**Aangeleverde tekst:**
⁂

Bij eerdere opgravingen vonden archeologen een indrukwekkend gebouw met zuilen, een geavanceerd watersysteem en sporen van een Romeinse belegering. Naast de nu ontcijferde potscherf zijn er ook andere ostraca (ingekraste potscherven) gevonden met inscripties in Hebreeuws, Aramees en Grieks.

Volgens dr. Dvir Raviv, die momenteel de opgravingen leidt, “versterken deze vondsten het bewijs dat de vesting een belangrijke rol speelde tijdens de Hasmonese en Herodiaanse periode“.

Bewijs van een onafgebroken Joodse aanwezigheid

De Joodse literatuur uit de Tweede Tempelperiode noemt Sartaba als een belangrijke plek. Het was vernoemd naar Hasmonese koning Alexander Janneüs en diende als een begraafplaats voor de koninklijke familie.

⁂

**Beschikbare lijst:**

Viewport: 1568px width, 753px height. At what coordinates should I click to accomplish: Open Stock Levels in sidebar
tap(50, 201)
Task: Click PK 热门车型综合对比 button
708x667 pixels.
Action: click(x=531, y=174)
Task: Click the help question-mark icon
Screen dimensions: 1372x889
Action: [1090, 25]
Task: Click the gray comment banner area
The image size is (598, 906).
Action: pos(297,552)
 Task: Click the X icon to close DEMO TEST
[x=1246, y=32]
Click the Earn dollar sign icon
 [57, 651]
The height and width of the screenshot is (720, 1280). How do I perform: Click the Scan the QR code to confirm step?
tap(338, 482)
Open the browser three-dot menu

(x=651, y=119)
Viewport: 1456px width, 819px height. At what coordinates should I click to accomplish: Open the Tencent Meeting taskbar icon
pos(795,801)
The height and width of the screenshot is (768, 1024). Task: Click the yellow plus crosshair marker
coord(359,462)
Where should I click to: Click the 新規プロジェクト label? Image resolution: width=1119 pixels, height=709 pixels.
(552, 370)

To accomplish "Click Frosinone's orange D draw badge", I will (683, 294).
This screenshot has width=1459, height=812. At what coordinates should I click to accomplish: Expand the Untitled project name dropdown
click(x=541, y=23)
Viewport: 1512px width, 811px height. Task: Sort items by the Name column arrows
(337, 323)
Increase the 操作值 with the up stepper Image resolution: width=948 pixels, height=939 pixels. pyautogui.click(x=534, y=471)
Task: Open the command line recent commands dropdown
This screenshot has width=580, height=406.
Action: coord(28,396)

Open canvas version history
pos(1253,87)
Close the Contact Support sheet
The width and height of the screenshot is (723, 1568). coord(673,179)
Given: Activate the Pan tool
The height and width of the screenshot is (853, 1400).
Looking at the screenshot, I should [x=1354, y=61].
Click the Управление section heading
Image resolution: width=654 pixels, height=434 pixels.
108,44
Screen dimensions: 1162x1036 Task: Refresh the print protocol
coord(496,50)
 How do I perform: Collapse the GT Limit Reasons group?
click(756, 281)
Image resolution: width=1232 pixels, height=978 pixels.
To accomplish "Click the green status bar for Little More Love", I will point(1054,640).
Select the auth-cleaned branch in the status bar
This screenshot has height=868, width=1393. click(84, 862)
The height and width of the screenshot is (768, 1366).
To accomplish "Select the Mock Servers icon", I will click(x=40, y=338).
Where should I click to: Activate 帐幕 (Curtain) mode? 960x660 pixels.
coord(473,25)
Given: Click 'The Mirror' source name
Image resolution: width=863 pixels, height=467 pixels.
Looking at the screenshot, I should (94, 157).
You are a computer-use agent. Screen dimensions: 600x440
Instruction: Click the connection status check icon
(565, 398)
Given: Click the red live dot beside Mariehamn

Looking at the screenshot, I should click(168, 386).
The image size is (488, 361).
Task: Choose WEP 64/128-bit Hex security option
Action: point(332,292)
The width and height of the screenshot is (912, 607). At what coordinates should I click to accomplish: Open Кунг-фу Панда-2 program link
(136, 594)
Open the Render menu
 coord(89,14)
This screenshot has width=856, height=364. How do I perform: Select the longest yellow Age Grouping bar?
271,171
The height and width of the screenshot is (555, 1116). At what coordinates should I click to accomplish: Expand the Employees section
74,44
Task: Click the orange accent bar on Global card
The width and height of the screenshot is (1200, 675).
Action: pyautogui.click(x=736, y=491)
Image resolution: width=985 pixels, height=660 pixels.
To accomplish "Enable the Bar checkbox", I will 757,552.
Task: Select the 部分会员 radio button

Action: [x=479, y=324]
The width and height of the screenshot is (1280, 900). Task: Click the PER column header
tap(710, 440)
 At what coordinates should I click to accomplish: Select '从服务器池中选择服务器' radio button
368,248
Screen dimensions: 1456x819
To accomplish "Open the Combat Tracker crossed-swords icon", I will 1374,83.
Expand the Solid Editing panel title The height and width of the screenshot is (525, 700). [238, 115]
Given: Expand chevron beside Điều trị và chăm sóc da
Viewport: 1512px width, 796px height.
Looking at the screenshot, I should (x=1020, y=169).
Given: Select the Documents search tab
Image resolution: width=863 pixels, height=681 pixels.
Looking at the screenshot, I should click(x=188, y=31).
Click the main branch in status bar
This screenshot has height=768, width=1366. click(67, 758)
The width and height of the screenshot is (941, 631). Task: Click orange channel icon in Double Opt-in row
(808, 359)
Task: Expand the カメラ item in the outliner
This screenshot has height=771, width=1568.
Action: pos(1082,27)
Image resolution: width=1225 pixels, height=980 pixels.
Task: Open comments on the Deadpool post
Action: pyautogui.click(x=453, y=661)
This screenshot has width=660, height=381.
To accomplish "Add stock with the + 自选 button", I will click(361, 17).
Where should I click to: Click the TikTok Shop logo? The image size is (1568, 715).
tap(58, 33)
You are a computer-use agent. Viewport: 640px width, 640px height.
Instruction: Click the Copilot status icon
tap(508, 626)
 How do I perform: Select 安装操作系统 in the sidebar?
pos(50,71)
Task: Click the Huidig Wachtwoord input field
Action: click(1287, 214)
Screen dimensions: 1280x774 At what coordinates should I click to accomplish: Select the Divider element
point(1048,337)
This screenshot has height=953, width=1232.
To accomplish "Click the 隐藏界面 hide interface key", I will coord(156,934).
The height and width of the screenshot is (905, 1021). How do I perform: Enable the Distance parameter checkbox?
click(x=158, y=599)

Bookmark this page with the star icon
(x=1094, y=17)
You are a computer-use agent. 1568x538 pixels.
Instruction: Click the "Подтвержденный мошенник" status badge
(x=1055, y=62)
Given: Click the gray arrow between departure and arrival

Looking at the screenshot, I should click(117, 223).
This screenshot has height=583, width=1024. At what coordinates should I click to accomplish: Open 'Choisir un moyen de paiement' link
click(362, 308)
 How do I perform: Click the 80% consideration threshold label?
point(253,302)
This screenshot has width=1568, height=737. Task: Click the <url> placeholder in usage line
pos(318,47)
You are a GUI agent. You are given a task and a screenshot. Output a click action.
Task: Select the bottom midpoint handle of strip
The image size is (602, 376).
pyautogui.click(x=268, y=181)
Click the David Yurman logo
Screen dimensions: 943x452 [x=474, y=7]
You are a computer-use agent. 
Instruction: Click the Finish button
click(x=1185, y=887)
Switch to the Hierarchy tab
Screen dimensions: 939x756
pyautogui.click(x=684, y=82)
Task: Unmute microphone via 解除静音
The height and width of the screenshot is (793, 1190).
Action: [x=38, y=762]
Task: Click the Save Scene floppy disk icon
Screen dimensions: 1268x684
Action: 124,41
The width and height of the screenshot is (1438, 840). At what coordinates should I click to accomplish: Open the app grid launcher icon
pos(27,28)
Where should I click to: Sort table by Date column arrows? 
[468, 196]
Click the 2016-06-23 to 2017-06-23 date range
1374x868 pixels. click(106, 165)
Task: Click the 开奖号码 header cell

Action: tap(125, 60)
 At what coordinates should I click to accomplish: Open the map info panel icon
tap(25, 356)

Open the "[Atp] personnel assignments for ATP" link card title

⁂

**Opdrachten:**
1. Naar welke koning was Sartaba volgens de tekst over de opgravingen vernoemd?
2. Neem uit de lijst letterlijk de regels over. Begin bij de regel met "This screenshot has height=583, width=1024." en stop na de regel met "pyautogui.click(x=268, y=181)".

**Antwoorden per opdracht:**
1. Sartaba was vernoemd naar de Hasmonese koning Alexander Janneüs.

2.
This screenshot has height=583, width=1024. At what coordinates should I click to accomplish: Open 'Choisir un moyen de paiement' link
click(362, 308)
 How do I perform: Click the 80% consideration threshold label?
point(253,302)
This screenshot has width=1568, height=737. Task: Click the <url> placeholder in usage line
pos(318,47)
You are a GUI agent. You are given a task and a screenshot. Output a click action.
Task: Select the bottom midpoint handle of strip
The image size is (602, 376).
pyautogui.click(x=268, y=181)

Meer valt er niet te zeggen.